NewsPolyML: Multi-lingual European News Fake Assessment Dataset

Salar Mohtaj, Ata Nizamoglu, Premtim Sahitaj, Vera Schmitt, Charlott Jakob, Sebastian Möller

Published: 2024, Last Modified: 06 Oct 2025MAD@ICMR 2024EveryoneRevisionsBibTeXCC BY-SA 4.0

Abstract: With the rapid growth of social media and online platforms, the spread of disinformation has become rampant across the globe and among different languages. Detecting disinformation in non-English languages is crucial due to the global nature of disinformation, which exceeds linguistic barriers. Addressing this issue effectively requires robust detection mechanisms tailored to different languages.
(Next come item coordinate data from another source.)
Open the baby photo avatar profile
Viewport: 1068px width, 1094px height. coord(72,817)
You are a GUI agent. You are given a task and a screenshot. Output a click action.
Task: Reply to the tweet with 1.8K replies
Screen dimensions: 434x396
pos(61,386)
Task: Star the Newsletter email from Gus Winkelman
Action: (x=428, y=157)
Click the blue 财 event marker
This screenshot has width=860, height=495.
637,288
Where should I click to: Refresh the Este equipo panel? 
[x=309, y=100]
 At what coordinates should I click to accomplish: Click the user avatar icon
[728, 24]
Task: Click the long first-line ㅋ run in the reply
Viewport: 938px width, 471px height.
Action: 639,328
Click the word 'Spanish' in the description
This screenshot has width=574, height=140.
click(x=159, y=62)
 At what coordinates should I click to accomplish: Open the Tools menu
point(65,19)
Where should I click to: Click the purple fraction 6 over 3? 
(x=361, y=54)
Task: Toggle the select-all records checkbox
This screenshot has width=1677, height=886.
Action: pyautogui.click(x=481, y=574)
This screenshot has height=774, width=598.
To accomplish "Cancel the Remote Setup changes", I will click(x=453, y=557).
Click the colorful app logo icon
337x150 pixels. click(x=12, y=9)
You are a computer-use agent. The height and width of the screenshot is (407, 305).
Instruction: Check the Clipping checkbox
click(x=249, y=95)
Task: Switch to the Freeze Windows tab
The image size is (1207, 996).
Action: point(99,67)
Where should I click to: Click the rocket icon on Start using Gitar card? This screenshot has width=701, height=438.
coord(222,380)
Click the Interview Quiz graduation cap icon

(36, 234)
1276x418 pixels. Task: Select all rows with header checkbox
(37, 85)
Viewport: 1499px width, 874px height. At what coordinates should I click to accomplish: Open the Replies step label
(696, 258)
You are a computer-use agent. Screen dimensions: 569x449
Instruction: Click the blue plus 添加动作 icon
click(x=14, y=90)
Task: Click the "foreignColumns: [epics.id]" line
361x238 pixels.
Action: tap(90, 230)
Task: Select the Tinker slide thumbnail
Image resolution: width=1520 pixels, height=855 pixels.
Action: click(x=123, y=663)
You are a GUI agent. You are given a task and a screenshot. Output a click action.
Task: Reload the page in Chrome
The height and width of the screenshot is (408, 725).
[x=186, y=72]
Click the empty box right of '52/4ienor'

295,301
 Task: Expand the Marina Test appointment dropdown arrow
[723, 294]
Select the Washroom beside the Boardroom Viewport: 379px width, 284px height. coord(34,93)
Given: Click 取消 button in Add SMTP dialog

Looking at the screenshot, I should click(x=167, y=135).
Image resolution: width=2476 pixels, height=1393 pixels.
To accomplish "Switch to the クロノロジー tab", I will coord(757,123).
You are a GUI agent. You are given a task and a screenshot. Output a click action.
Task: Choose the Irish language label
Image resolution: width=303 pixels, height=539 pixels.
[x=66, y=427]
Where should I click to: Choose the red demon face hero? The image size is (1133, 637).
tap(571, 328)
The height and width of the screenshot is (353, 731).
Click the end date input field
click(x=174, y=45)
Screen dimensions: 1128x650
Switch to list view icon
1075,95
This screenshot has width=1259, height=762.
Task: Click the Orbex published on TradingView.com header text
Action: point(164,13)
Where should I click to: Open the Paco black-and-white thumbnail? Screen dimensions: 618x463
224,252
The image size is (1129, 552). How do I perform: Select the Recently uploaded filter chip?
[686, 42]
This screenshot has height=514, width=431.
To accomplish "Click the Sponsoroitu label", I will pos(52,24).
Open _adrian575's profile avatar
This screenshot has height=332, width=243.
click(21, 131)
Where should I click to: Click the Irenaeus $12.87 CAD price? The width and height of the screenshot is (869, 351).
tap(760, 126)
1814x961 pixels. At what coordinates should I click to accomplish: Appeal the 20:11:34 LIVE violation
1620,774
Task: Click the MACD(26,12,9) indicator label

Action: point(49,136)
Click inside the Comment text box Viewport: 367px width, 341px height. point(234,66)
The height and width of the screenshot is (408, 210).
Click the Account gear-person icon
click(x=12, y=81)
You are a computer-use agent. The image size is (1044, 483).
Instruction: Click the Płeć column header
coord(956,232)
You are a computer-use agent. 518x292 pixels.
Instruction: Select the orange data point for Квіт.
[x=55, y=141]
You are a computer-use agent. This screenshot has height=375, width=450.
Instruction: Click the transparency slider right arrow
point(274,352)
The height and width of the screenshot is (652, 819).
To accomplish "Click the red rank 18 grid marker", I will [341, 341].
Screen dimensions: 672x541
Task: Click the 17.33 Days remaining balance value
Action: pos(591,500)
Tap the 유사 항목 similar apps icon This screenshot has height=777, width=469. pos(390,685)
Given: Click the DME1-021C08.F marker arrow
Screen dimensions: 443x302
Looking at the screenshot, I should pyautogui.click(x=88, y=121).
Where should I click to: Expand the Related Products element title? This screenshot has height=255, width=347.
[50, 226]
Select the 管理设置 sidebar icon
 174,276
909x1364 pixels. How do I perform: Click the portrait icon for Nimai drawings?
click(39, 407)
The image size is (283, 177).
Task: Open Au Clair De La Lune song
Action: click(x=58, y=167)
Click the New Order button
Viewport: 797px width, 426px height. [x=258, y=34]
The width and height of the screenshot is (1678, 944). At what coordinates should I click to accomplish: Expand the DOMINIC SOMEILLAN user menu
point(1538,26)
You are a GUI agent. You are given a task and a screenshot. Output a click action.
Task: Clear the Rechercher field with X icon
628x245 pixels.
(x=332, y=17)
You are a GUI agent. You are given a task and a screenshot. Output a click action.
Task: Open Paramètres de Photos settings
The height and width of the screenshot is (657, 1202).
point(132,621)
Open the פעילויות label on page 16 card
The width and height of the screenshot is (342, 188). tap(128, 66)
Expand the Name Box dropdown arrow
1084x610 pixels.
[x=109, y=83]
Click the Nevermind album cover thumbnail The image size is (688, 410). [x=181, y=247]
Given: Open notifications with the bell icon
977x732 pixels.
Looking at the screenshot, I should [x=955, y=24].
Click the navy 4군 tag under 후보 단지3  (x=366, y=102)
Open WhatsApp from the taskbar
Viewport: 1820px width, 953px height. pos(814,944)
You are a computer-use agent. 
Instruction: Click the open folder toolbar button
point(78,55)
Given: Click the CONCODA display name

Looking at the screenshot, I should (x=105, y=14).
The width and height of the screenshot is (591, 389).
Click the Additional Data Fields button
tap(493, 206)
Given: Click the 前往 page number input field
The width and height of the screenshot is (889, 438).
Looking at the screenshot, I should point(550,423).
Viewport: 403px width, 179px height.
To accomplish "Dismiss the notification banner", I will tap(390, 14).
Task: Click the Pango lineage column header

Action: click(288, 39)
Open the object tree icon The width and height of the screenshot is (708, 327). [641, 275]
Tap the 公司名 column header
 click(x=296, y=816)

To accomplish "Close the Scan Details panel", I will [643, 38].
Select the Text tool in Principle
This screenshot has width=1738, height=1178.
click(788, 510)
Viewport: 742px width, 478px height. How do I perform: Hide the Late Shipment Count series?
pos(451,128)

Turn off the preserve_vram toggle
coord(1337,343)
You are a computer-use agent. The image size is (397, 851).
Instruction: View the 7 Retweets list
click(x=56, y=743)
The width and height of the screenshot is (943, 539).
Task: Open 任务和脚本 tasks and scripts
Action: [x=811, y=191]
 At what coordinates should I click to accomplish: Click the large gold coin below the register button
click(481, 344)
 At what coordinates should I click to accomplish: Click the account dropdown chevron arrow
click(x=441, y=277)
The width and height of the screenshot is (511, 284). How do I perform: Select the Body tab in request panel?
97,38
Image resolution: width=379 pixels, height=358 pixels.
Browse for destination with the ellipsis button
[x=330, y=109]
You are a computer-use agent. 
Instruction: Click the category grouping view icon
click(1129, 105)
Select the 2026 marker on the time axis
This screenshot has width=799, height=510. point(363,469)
A multi-lingual dataset is important to allow for the application of multilingual disinformation detection approaches across various languages. In this paper, we present our proposed multi-lingual dataset on fact-checked statements in different European languages including English, German, French, Spanish, and Italian. The multi-lingual European disinformation assessment (NewsPolyML) dataset contains over 32,000 check-worthy claims, each fact-checked by a certified member of the International Fact-Checking Network (IFCN) between April 2012 and March 2024. The data is further enriched with a novel label normalization approach, using the Mixtral model to harmonize diverse rating methodologies across sources.